[Saved data entries]

-*-*-

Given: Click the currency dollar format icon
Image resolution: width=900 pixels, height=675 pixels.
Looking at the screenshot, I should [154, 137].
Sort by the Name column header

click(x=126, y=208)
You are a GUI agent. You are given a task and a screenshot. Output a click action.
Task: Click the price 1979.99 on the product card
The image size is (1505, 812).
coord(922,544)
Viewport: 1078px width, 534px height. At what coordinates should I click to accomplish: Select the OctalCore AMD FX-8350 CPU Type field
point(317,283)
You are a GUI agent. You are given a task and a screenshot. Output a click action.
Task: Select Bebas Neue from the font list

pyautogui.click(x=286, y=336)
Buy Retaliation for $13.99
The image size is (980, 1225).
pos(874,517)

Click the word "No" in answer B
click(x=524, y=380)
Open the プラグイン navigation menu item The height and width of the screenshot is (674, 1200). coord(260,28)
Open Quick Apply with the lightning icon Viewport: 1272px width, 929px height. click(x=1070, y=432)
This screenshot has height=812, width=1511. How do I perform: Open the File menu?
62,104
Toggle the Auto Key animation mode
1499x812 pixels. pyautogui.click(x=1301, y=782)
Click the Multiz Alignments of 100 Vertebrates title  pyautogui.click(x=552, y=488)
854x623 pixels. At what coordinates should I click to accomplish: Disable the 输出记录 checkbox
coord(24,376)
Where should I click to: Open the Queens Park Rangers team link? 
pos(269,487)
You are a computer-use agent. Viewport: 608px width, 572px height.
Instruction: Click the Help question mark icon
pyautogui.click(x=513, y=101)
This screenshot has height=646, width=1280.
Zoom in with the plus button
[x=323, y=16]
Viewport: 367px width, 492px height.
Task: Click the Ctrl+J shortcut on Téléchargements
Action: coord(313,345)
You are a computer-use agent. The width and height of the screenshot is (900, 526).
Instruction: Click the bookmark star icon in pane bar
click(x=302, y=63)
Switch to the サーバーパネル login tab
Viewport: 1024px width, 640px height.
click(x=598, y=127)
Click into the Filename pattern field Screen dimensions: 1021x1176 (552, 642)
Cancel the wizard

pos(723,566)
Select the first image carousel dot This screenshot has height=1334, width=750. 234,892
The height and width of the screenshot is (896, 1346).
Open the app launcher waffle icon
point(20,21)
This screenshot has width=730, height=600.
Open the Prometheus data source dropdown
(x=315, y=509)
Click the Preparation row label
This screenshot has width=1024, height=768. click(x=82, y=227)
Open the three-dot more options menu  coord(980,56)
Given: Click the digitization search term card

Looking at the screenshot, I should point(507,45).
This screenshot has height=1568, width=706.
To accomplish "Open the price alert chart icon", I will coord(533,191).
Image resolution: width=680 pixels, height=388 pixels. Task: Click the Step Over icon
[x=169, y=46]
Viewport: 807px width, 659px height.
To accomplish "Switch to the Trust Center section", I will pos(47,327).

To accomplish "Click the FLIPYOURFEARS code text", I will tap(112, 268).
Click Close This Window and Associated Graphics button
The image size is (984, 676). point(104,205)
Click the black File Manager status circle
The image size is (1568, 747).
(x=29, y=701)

-*-*-

**DIRECTIONS FOR THIS TASK**. Only lines containing the word "Switch" should appear in the answer, and every such line from the records above must be there.

**OUTPUT**.
Switch to the サーバーパネル login tab
To accomplish "Switch to the Trust Center section", I will pos(47,327).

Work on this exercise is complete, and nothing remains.